Stored data entries:

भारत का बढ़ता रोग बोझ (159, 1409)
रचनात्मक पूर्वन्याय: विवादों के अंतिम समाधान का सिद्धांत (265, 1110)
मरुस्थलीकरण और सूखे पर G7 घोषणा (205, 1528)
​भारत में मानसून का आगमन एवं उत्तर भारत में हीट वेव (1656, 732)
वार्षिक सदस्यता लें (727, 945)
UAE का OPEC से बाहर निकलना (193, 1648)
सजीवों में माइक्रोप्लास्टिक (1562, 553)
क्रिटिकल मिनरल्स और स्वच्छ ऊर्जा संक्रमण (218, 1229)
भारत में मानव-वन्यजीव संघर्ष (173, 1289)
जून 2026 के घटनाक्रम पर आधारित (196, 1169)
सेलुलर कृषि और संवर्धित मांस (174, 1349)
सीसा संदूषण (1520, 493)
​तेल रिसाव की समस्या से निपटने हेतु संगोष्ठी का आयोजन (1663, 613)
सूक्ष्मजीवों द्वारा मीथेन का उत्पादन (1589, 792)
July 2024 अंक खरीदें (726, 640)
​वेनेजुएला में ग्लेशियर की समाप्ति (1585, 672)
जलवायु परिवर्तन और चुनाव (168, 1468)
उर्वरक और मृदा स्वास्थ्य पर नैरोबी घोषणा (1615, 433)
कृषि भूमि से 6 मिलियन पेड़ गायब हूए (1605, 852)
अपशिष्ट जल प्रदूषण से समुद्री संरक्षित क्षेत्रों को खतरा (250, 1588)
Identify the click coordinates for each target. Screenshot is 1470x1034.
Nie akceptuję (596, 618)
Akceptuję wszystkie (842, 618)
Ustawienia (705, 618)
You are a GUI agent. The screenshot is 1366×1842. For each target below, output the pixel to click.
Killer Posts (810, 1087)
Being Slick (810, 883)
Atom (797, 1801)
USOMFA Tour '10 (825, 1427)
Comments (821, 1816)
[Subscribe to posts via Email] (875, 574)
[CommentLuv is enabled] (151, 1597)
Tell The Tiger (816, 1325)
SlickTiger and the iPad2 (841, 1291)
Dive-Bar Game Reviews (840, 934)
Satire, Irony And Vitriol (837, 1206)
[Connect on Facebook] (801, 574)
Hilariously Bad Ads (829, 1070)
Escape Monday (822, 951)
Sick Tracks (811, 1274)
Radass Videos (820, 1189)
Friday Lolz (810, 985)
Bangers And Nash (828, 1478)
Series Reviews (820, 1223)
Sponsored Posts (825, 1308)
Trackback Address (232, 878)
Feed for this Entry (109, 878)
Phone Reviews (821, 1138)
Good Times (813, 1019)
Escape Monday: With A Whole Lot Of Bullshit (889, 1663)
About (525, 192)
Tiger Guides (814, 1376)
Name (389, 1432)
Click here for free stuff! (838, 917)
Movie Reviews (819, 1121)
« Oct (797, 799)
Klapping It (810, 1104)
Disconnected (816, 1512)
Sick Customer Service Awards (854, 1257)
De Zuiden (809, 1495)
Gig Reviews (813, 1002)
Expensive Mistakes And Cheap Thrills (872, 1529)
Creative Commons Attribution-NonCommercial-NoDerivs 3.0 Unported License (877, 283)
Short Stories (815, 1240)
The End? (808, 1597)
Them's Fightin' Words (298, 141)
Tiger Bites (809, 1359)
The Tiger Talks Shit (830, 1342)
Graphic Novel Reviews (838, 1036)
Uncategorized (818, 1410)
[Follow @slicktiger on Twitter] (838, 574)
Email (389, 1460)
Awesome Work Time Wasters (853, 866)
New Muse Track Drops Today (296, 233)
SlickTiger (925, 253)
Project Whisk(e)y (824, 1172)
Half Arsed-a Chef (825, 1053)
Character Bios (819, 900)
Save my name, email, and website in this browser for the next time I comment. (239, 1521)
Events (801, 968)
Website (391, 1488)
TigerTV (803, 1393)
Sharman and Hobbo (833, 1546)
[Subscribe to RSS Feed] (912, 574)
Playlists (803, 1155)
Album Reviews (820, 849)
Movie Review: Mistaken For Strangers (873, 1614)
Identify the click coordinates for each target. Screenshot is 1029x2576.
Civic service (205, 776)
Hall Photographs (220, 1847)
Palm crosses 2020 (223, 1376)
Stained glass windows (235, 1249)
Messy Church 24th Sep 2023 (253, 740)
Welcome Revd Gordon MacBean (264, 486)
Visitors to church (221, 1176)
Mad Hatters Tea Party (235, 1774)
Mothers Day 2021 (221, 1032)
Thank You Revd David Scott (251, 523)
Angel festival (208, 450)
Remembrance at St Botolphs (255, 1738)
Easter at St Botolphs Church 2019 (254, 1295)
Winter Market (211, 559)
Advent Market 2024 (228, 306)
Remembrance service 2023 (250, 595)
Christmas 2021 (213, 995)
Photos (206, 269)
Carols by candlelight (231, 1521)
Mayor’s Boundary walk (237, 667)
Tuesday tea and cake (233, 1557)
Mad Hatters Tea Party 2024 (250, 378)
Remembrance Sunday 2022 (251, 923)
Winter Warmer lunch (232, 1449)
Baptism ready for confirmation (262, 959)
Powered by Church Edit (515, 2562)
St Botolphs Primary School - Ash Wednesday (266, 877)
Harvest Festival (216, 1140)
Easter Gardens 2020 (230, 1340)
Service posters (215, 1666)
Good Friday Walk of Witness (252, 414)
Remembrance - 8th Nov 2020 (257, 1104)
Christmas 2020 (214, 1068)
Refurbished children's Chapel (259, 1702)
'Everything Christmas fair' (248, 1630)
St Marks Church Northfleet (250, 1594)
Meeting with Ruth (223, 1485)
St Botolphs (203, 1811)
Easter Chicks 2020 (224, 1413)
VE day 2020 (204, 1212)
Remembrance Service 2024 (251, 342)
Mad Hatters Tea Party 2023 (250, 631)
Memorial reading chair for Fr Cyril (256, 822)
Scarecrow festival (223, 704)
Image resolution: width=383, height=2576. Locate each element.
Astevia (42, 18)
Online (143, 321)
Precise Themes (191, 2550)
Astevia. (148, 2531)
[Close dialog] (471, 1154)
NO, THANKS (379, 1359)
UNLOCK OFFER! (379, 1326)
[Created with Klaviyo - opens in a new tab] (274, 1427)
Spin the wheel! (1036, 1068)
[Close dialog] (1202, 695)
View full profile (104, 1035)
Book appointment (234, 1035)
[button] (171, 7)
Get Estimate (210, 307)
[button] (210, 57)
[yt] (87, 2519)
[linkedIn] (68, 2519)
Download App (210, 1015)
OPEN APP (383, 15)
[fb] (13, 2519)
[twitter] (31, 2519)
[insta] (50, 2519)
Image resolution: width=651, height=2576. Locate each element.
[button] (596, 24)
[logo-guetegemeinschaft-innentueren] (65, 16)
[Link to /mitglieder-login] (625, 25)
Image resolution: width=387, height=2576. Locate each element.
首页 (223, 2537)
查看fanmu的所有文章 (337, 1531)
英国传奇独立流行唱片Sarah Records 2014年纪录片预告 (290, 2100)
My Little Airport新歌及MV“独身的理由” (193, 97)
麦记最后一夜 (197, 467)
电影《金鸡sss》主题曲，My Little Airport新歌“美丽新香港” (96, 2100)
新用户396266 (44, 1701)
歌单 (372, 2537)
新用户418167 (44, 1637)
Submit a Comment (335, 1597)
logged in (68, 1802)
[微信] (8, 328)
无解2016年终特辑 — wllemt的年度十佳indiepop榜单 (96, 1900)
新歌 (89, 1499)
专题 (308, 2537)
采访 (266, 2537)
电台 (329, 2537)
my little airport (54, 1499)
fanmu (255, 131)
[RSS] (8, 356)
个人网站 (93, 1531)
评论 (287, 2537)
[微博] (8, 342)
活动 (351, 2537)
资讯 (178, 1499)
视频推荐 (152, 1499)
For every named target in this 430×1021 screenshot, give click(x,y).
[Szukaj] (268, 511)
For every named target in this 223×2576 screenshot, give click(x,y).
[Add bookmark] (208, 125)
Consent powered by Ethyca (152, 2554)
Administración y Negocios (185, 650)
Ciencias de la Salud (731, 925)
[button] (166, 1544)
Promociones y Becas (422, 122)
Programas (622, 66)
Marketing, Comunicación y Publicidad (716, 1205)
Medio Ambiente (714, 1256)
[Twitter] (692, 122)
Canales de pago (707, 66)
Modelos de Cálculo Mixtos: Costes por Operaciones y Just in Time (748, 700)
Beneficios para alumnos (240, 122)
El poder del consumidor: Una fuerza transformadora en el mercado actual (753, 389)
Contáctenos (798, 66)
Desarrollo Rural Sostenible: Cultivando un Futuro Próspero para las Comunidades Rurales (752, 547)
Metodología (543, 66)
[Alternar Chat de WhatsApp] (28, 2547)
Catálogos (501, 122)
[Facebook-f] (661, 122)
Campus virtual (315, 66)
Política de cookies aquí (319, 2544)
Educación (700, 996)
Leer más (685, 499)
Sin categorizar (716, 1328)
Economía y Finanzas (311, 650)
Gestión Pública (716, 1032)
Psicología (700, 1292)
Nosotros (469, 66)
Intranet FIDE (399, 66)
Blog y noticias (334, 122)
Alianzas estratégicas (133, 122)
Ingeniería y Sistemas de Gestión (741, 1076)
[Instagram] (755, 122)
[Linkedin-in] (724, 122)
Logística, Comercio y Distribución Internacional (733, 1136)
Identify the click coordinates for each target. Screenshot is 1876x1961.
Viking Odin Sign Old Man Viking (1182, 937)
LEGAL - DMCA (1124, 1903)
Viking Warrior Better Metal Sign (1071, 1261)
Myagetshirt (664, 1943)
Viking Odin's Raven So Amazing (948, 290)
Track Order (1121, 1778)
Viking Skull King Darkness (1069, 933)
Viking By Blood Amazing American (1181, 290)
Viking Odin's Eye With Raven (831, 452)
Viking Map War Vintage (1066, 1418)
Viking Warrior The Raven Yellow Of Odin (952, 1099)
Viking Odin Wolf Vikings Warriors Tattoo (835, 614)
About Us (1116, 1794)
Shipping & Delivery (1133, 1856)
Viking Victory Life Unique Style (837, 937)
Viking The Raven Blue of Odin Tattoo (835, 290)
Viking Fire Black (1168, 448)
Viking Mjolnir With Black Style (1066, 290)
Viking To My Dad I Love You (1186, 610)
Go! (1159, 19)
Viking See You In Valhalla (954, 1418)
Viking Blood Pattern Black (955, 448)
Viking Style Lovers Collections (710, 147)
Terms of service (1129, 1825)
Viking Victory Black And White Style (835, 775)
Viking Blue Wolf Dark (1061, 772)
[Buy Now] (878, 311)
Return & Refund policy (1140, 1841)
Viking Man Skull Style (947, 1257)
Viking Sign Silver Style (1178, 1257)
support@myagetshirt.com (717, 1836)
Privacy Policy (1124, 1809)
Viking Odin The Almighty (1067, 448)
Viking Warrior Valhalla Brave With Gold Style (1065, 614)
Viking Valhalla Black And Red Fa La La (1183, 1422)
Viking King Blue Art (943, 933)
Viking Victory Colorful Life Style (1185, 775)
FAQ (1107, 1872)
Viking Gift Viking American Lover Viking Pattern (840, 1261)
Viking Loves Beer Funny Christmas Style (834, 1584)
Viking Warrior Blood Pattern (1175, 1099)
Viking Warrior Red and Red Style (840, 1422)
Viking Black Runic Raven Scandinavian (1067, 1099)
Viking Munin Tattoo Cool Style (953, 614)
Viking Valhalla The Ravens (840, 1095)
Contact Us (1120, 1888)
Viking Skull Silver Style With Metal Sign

Instructions for the task:
Among the lines above, find those holding "Skull" and copy each one.

Output of the task:
Viking Skull King Darkness (1069, 933)
Viking Man Skull Style (947, 1257)
Viking Skull Silver Style With Metal Sign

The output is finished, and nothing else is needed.